Así fue que el Colo durmió esa noche en la cama de Joaquín, mientras él se acomodó en una bolsa de dormir en el piso. Bueno, dormir es una forma de decir, porque ni bien intentó cerrar los ojos, Joaquín lo zamarreó con fuerza:

–¡Me tenés que ayudar! –le susurró al oído–. Vení…

–¿Qué… qué pasa? –preguntó el Colo, sin saber si se trataba de un sueño o de una pesadilla.

–Necesito abrir la tapa del sótano. ¡Ayudame!

Se levantó como un sonámbulo y juntos corrieron la cama y levantaron la tapa; enseguida un olor a humedad los envolvió y provocó la reacción del Colo:

–¿Qué es esto? ¿Qué estamos haciendo?

–¡Shhhhhh! –dijo Joaquín mientras prendía la linterna–. Tengo que saber si hay un ogro ahí abajo…

–Pero si los ogros no existen, ¿qué decís?

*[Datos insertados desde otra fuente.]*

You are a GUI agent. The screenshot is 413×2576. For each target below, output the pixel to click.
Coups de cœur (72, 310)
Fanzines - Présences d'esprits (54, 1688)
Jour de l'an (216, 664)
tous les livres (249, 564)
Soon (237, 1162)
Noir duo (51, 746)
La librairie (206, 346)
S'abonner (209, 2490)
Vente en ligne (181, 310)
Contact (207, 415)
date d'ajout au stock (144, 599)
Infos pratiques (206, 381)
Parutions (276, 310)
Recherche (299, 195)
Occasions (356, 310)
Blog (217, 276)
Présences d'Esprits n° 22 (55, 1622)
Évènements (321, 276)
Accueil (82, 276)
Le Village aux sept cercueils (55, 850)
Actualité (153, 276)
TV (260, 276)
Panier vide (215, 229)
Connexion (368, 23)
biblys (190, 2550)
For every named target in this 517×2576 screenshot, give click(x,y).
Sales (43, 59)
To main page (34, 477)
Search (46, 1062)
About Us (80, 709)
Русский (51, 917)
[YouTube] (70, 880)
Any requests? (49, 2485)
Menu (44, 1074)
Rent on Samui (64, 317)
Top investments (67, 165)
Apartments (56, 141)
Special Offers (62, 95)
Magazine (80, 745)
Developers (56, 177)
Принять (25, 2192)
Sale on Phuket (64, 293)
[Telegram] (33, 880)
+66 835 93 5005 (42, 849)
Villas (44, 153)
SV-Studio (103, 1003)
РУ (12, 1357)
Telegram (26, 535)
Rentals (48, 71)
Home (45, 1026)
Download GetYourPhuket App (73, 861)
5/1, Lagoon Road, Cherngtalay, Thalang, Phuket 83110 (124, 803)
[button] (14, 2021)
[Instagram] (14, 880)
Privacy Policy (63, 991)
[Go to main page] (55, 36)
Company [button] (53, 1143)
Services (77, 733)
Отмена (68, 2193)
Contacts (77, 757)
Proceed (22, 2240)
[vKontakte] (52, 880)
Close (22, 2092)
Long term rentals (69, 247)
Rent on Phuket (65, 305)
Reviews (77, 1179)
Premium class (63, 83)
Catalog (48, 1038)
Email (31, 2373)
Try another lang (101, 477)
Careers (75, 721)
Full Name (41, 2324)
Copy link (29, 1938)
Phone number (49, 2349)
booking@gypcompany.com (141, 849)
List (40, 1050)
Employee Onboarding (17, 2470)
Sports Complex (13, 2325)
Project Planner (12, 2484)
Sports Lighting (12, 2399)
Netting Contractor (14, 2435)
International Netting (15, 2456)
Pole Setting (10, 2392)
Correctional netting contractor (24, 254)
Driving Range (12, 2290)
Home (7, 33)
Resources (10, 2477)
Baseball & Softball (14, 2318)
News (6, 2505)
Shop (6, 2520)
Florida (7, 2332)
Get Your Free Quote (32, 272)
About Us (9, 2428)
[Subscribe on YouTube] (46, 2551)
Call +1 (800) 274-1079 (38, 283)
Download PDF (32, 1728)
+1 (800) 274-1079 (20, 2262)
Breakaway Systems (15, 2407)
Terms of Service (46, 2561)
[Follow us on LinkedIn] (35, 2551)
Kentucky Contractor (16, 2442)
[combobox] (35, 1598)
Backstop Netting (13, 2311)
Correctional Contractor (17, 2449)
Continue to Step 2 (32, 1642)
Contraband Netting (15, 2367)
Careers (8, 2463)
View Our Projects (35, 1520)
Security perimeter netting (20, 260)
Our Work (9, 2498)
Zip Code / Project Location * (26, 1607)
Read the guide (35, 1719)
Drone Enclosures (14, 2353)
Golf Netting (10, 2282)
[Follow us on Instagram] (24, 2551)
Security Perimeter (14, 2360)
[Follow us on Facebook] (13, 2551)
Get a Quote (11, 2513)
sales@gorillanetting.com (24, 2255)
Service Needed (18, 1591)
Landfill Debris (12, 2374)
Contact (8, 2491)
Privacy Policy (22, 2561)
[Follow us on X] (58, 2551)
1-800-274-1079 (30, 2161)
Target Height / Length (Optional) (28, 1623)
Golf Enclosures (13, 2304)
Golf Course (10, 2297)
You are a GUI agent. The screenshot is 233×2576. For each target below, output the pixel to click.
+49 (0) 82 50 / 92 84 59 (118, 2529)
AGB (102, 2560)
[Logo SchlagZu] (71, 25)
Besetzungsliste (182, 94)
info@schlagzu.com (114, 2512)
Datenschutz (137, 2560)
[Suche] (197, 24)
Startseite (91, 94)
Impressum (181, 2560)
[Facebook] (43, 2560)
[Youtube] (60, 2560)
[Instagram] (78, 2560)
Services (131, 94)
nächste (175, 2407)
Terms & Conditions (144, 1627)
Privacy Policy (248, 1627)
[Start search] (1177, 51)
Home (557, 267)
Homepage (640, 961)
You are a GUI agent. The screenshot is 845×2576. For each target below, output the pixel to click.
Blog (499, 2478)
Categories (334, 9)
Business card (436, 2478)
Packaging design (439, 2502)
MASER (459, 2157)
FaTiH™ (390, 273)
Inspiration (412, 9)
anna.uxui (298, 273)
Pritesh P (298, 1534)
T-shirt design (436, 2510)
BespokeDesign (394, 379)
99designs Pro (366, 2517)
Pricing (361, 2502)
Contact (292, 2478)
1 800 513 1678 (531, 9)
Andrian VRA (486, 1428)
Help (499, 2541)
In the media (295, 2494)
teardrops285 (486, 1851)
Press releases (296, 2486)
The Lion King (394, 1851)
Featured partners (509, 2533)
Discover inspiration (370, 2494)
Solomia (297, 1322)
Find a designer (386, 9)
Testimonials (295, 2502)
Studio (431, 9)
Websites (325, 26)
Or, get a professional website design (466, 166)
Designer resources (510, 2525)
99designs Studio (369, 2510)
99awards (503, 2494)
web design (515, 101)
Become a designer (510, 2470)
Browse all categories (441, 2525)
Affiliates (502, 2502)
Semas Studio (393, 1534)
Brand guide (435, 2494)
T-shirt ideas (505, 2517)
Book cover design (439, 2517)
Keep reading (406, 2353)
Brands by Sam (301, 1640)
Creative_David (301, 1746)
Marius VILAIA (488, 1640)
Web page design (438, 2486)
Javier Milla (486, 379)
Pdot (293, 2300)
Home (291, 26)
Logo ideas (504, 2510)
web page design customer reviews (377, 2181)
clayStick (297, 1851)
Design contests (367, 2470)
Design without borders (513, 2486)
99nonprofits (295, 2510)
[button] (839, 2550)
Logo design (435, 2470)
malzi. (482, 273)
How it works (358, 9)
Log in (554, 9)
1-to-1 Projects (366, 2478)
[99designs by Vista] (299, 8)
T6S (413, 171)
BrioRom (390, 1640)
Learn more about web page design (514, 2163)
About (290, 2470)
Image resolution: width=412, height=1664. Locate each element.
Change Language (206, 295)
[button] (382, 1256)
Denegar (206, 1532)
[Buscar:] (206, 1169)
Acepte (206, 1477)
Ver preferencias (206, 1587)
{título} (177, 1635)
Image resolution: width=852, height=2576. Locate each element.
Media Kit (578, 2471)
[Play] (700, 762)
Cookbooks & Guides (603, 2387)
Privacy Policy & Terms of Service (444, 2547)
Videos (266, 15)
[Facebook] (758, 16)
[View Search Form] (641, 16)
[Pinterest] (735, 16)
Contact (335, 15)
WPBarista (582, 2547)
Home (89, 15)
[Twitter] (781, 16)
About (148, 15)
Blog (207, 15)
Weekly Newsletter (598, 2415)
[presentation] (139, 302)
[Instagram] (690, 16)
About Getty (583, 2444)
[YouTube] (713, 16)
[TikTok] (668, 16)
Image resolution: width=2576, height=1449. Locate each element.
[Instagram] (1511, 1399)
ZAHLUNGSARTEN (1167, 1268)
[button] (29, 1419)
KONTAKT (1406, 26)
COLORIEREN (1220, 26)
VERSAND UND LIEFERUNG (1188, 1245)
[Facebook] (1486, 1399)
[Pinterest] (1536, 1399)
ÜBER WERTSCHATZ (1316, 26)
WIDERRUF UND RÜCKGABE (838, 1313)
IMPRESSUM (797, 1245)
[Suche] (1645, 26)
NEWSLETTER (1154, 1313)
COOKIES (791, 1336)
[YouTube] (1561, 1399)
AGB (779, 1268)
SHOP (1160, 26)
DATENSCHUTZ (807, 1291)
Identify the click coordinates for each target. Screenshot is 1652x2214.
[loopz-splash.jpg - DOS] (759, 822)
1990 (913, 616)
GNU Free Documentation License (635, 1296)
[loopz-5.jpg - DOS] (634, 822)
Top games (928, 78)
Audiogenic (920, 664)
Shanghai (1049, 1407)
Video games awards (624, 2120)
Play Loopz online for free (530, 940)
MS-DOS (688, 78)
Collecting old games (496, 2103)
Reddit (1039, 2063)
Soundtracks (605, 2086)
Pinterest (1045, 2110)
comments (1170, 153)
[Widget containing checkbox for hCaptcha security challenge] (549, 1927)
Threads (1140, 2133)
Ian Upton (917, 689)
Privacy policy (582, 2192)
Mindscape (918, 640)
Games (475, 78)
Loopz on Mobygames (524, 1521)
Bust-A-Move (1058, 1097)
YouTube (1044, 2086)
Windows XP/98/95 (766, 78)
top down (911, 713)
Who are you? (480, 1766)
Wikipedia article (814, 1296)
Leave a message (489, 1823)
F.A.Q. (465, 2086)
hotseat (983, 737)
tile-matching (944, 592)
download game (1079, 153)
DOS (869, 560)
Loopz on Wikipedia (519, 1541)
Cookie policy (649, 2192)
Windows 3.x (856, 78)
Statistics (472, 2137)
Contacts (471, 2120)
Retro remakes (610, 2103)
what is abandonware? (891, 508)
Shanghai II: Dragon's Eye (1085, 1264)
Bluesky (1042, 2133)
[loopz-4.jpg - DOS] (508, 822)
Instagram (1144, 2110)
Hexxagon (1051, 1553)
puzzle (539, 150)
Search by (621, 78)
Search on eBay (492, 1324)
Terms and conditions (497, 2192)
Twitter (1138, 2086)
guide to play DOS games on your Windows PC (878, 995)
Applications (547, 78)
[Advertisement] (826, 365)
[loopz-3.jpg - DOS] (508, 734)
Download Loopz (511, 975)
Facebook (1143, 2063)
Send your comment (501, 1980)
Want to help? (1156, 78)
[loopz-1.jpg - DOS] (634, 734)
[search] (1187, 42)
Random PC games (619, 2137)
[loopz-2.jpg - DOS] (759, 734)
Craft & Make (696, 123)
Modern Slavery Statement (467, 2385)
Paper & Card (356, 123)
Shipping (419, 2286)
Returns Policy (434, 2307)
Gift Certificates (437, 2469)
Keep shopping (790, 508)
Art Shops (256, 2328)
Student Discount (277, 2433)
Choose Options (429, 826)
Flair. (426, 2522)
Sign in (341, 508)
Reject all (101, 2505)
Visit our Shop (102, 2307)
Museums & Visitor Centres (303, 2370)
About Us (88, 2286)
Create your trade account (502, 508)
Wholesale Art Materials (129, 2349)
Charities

Yo ya estoy grande para creer en esas pavadas.

–Buenísimo. Entonces no vas a tener problemas en bajar conmigo para averiguarlo.

–Pero sí creo en hombres lobos, vampiros, zombies, fantasmas, monstruos, gigantes, cíclopes, dragones, trolls, brujas, basiliscos, babosas y bichos bolita…

Antes de que terminara de hablar, ya había comenzado a descender por los peldaños de madera, empujado por su amigo. Los dos temblaban, pero al que más se le notaba era a Joaquín porque el haz de su linterna se movía de aquí para allá como un bichito de luz borracho. Lo primero que vieron fueron muchas telarañas, y lo segundo que vieron fueron más telarañas; muebles viejos, cajas, herramientas en desuso, cucarachas en uso… El lugar era sofocante. Cuando estaban a punto de subir lo descubrieron: sentado en su cuna de recién nacido, estaba el peluche preferido de cuando Joaquín era bebé, un ogrito de color verde con tres ojos, sin nariz y con una oreja que salía de su axila, con una antena en la cabeza y cuatro piernas. A pesar de su aspecto, y de tener la boca curvada hacia abajo con gesto de enojo, Joaquín recordó que adoraba a ese muñeco, lo tomó entre sus brazos, le sopló el polvo y las pelusas, y se lo llevó a su cuarto.

Desde aquella noche, Joaquín ya no tiene miedo de que un ogro viva debajo de su cama, porque ahora duerme abrazado a él y, extrañamente, la boca se le ha ido curvando hacia arriba hasta convertirse en una gran sonrisa.